Мы застали ее в зале, уже без шляпки и приглаженную. Она поместилась у окна, а мы сели около нее на стульях, расставленных вдоль стен.
Тихая, светлая ночь вливалась в окно, едва загибая узенький язычок оплывавшей свечи, вокруг которой вился, покуда не спалился, слепой мотылек. Тонкое, неуловимо душистое дыхание веяло из сада, слегка забелевшегося павшею росою. Издали, с речки, несся мягкий плеск; но было тихо-тихо на селе.
Наденька, все время глядевшая за окно, обернулась и провела рукой по волосам.
— А вчера я целый день капризничала, — сказала она Куроедову и рассмеялась, — целый божий день проплакала у себя наверху…
— Опять капризничали? — и он покачал головой.
— Да, опять. И знаете из чего? Мишель мне принес два розана, я и воткнула их в косу. Вдруг мамаша говорит, что это — mauvais genre, и велела снять. Я не хотела. Только она говорит, что это делают одни femmes de chambres[127]. Я ушла в свою комнату и заперлась… Ах, скука какая была сидеть одной: я все плакала!.. К обеду меня не позвали, а самой, думаю, ну, как соити? И не сошла… Так голодная и спать легла…
Приятеля моего легонько покоробило.
— И это называют воспитанием? — начал было он, но остановился и махнул рукой.

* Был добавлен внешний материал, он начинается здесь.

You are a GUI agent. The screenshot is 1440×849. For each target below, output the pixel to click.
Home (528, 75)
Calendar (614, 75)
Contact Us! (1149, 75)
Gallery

— Ах, какое счастье! — вдруг воскликнула Наденька, выглянув опять в окно; она в ту же минуту поцеловала свою ладонь, крепко сжала ее и сунула поспешно в кармашек.
— Что такое? — спросили мы, следя за ее вниманием.
— Месяц с правой стороны увидала! Это — к деньгам.
Действительно, из-за щетинистых верхушек хвои выглянула наконец бледная, серпообразная луна и разлилась своим трепетным полусветом.
Куроедов усмехнулся.
— На что вам деньги?
— Как на что? Нужно! Вот, еще третьего дня нужны были… Вдруг приходит ко мне одна бабочка и говорит, что ей, по бедности, за мужа хворобого внести подушных надо, а у ней нечем… Только у меня не было денег. Вот бы я и помогла!
Куроедов протянул ей руку.
— Вы — добрый и милый ребенок, Надежда Николавна, славный ребенок!..
Наденька ударила его по протянутой руке и вскочила:
— Вот вам ребенок! Когда вы перестанете меня звать ребенком?..
В это время в соседней комнате что-то завозилось и задвигалось.
— Где спички? Эй, кто взял спички? Терпеть не могу… — ворчал там сердитый, но негромкий голос.
Наденька заглянула и проговорила:
— Папа! Лев Николаевич пришел.
— Кто-о?
— Лев Николаевич, мсье Куроедов!
— А, ну! А где моя палка? Эй, где палка? Терпеть не могу…
Вслед за тем послышался стук отодвинутого кресла, потом шарканье ногами, и на пороге появился старик довольно тучный, не слишком высокий, в коротенькой жакетке, в усах, закрученных колечками по старой моде, и в валенках. Он через силу передвигал ноги и опирался на трость. Куроедов подошел к нему и подвел меня.
— Мое почтение, Николай Васильевич! — сказал он громко.
Старику послышалось иное, и он отвечал:
— Плохо, совсем расклеился! Одно спасение — гиндровая соль… да вся вышла! Послал в город, кажется, вчера еще послал?.. Надя, в город когда послали?.. — Он додвигался до кресла, на котором обычно сидел, стал к нему задом и, уверившись, что потрафит, опустился в него разом, так что порассохшееся кресло слегка затрещало и откатилось назад.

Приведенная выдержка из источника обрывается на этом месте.